Dans les moments de doute, les responsables du PS notent que leur électorat semble largement démobilisé. Et leur message difficilement audible, puisqu'ils
ne peuvent pas appeler à une nouvelle cohabitation. Le PS a donc fait campagne sur le thème du nécessaire équilibre des pouvoirs, plaidant que l'ampleur
de son score aurait des répercussions sur la capacité de l'opposition à se faire entendre dans la prochaine Assemblée.
 
Du résultat obtenu dépendra beaucoup la suite des événements à l'intérieur même du parti. Une lourde défaite fragiliserait encore un peu plus François
Hollande, précipitant la grande explication entre les dirigeants socialistes. Un résultat plus nuancé permettrait au premier secrétaire de tenir encore
un peu et au PS d'aborder de façon plus sereine son indispensable « rénovation ».
 
5. Les principaux leaders socialistes sont-ils en danger ?
 
En 2002, François Hollande avait serré les dents avant d'être finalement réélu dans son fief de Tulle, en Corrèze. Cette fois, le premier secrétaire du
PS s'affiche plutôt serein avant le scrutin. Son véritable objectif est de faire mieux que les 56 % de Ségolène Royal au second tour de la présidentielle
dans la circonscription.
 
Façon de montrer à tous qu'il a sa propre légitimité. Comme le patron du PS, les principaux « éléphants » sont à peu près sûrs de leur sort. Laurent Fabius
(en Seine-Maritime) ou Dominique Strauss-Kahn (dans le Val-d'Oise) n'ont rien à craindre. Quant à Ségolène Royal, Martine Aubry ou Bertrand Delanoë, ils
ne se présentent pas.
 
L'inquiétude règne en revanche à l'étage en dessous, parmi les « éléphanteaux » et singulièrement dans la jeune de garde de Ségolène Royal. Patrick Mennucci
(Bouches-du-Rhône) ou Aurélie Filippetti (Vosges) auront bien du mal à conquérir les circonscriptions qu'ils convoitent. Dans le Territoire de Belfort,
Jean-Pierre Chevènement, conseiller de la candidate, tentera de reprendre son siège perdu en 2002. Mais il n'a pu empêcher Sarkozy d'arriver premier et
il se voit en prime concurrencé par un dissident socialiste.
 
Certains députés sortants sont aussi menacés, Ségolène Royal ayant été distancée sur leurs terres par Nicolas Sarkozy. C'est notamment le cas dans les
Alpes-de-Haute-Provence pour le directeur de la campagne présidentielle, Jean-Louis Bianco, et pour son porte-parole, Arnaud Montebourg (en Saône-et-Loire).
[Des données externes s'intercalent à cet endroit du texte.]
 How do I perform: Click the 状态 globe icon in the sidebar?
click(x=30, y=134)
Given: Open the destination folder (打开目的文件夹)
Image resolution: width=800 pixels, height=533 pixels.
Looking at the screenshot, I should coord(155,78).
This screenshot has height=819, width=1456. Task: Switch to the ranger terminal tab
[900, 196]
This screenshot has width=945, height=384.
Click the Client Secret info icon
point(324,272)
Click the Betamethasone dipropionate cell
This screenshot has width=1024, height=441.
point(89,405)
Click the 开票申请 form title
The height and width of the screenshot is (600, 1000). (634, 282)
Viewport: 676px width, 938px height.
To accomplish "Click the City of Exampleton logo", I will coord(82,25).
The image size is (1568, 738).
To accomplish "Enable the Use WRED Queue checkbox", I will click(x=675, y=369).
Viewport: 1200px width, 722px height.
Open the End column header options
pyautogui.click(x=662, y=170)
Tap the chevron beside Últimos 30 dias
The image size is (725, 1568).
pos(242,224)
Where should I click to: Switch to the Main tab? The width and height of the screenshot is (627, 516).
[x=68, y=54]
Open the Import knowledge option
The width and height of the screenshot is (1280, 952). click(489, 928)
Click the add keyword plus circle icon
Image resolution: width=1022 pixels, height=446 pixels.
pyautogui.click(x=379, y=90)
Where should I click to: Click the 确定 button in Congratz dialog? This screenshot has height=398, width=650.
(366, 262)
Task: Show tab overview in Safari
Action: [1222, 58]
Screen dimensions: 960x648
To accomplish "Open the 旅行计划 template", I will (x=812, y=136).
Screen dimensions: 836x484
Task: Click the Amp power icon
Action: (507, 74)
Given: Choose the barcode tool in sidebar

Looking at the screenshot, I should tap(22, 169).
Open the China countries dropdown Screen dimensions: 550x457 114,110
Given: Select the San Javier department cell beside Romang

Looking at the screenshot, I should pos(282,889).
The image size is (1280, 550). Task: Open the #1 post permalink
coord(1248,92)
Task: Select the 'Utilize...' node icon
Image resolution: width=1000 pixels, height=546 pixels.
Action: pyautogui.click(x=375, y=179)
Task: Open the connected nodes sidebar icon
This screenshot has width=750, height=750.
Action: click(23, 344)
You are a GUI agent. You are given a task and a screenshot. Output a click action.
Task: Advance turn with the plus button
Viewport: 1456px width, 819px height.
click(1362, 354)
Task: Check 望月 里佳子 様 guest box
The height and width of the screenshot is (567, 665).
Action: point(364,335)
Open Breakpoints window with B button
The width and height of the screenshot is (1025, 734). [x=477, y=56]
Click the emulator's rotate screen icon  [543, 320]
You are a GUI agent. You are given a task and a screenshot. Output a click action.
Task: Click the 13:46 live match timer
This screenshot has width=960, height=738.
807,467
Celui-ci a assuré qu'en cas d'échec, il « arrêterait la politique ».
 
6. Combien d'élus pour le MoDem ?
 
Sur 30 députés UDF et apparentés sortants, seuls six ont participé à la création du Mouvement démocrate (MoDem). Mais l'un d'entre eux, Gérard Vignoble
(Nord, 8e), ne se représente pas. L'enjeu du scrutin est donc double pour le MoDem. D'une part, assurer la réélection des cinq autres fidèles. D'autre
part, confirmer dans les circonscriptions le score de François Bayrou au premier tour de la présidentielle (18,57 %), afin d'installer le nouveau parti
dans le paysage politique français.
 
La réélection de Jean-Christophe Lagarde (Seine-Saint-Denis, 5e) s'annonce délicate, même si ce dernier joue l'ambiguïté sur son positionnement puisqu'il
se présente sous l'étiquette « Bobigny-Drancy » et se déclare prêt à travailler avec la nouvelle majorité. Il s'agit, en outre, du seul député sortant
du MoDem contre lequel l'UMP ne présente pas de candidat, mais il aura fort à faire dans une circonscription où François Bayrou n'a obtenu que 18,63 %
et où Ségolène Royal a terminé en tête (57,94 %).
 
Les quatre autres sortants affrontent, en revanche, un député UMP. Si cette concurrence n'est pas nouvelle pour Jean Lassalle (Pyrénées-Atlantiques, 4e)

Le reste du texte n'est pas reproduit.